Dr. Deuse’s laboratory at UCSF is working on the immunobiology of pluripotent stem cells. To circumvent rejection, techniques such as somatic cell nucleus transfer (SCNT) into an enucleated oocyte (formation of a SCNT stem cell), fusion of a somatic cell with an embryonic stem cell (ESC; formation of a hybrid cell), and reprograming of somatic cells using certain transcription factors (induced PSCs, iPSCs) have been used. However, his work has shown that SCNT stem cells and iPSCs may have immune incompatibilities with the nucleus or cell donor, respectively, despite having identical nuclear DNA (published in Cell Stem Cell 2014). Further, he has demonstrated that mitochondrial (mt) DNA-encoded proteins as well as mtDNA mutations and genetic instability associated with reprograming and iPSC expansion can create minor antigens, producing rejection. His work also demonstrated that even autologous iPSC derivatives are not inherently immunologically inert for autologous transplantation (published in Nature Biotechnology in 2019). This has provided an important, promising avenue for selection of optimal stem cell therapeutics for future clinical applications ¾ via identifying the most compatible starter cell line and monitoring “near match” autologous iPSC products for mtDNA mutations and single nucleotide polymorphism (SNP) enrichments during the manufacturing process.

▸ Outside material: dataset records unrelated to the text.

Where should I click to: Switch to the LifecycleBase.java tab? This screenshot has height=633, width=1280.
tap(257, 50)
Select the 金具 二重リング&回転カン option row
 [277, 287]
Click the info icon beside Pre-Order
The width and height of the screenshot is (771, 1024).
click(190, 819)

Director Sonja Schrepfer, M.D., Ph.D., and co-director Tobias Deuse, M.D., explain the lab’s research towards understanding and overcoming transplant rejection.

They touch on

  • Why finding ways to reduce rejection and successfully find transplantation avenues that don’t require immunosuppression drugs is so important,
  • How their research starts with pluripotent stems cells that must be differentiated and then transplanted, 
  • Why using a patients’ specific stem cells still face rejection due to mitochondrial proteins that eventually form despite gene editing, and
  • How the lab is working toward an “off the shelf” solution by altering proteins that trigger rejection and other means.

Dr. Schrepfer and Deuse run the Transplant and Stem Cell Immunobiology Lab (TSI) at the University of California in San Francisco and specialize in heart and lung transplant issues through CRISPR, gene editing,and stem cell therapy.

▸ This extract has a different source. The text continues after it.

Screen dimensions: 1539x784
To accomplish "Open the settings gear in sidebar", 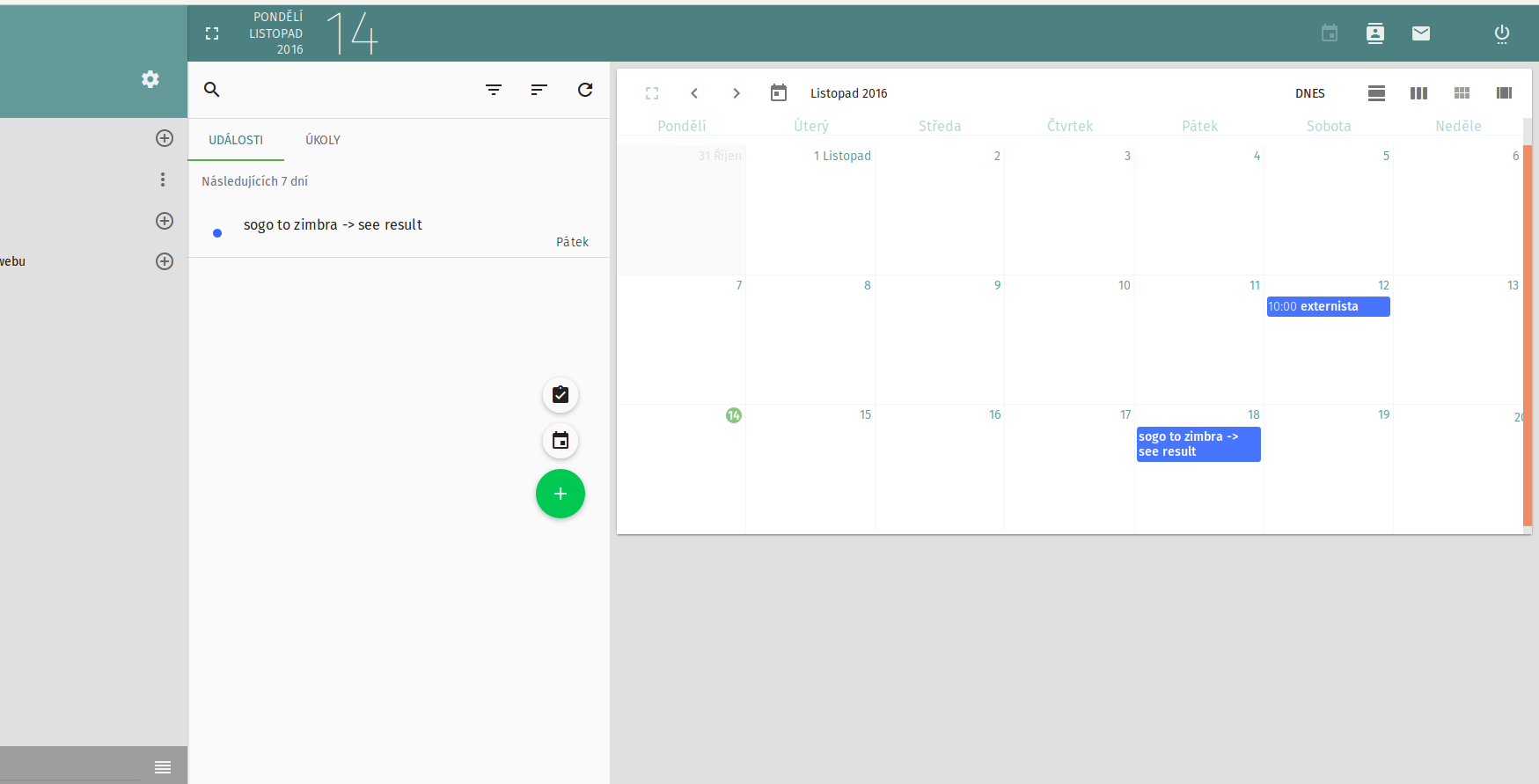I will (x=150, y=79).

They begin by explaining the many complications a person taking immunosuppressant drugs faces and why their research seeks to address these issues and make for a safer system for patients.

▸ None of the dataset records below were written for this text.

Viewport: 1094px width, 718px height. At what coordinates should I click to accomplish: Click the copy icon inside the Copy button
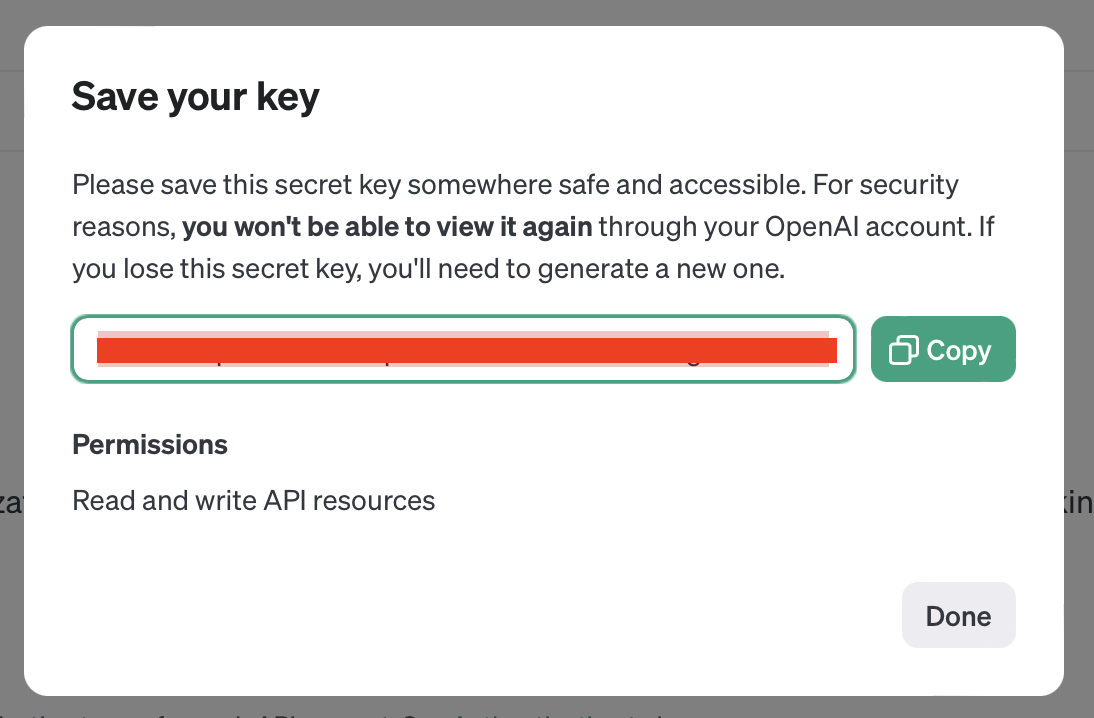903,349
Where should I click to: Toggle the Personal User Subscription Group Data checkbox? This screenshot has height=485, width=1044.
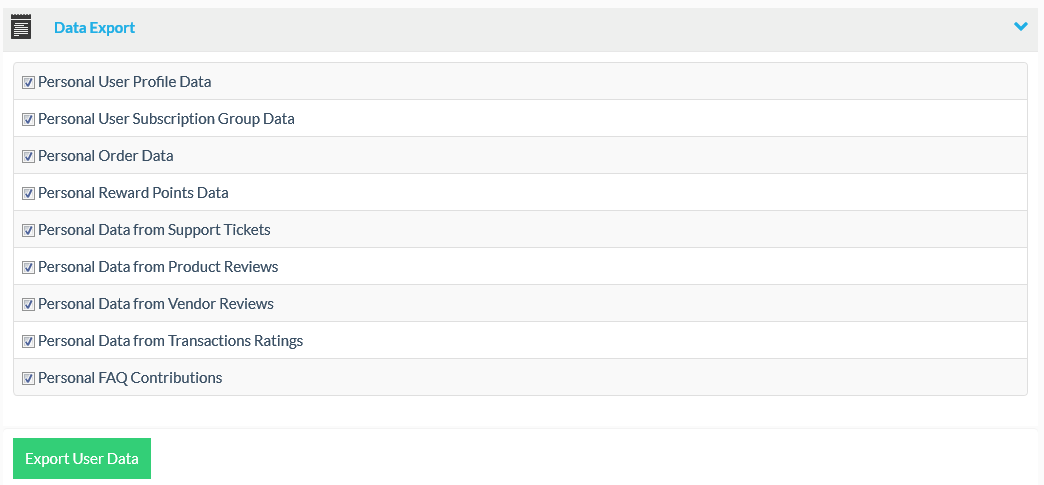coord(28,119)
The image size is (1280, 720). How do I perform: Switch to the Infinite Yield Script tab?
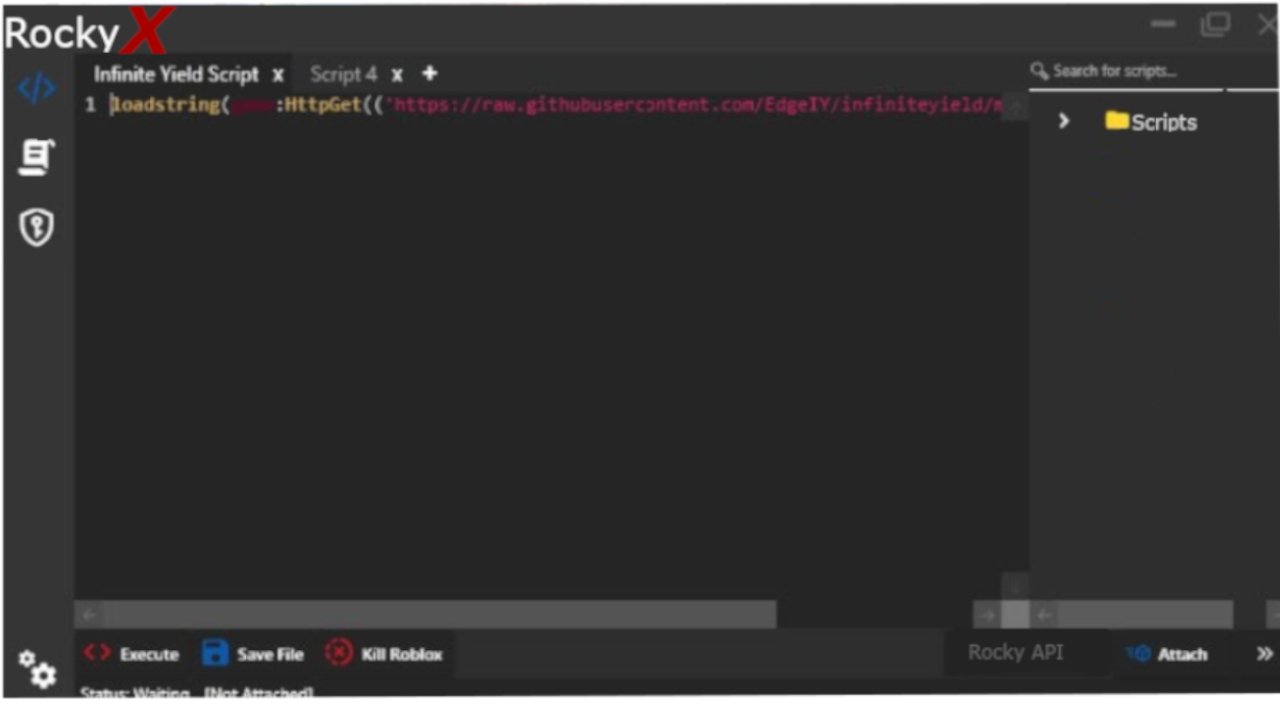(176, 75)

Further, they explain that patient-tailored stem cell therapy approaches are not suitable for large populations for several reasons, including the frequent need to treat a patient almost immediately for heart damage or other similar issues.

They explain that while they can generate cardiac cells that don’t get rejected at first, these cells can develop mutant proteins that causes rejection later. They are following a couple of approaches to address the rejections including learning how fetuses survive the mother’s immune system.

A big leap forward for the lab was learning how to knock out the molecule that signaled to the immune system its foreignness through CRISPR: in other words, they are learning how to make these introduced cells silent to the immune system.

Finally, they describe their “off the shelf” goal of producing non-immunogenic cells ready for injection for a majority of patients and alternatively generating a hypo-immunogenic environment in the patient to prevent long-term rejection.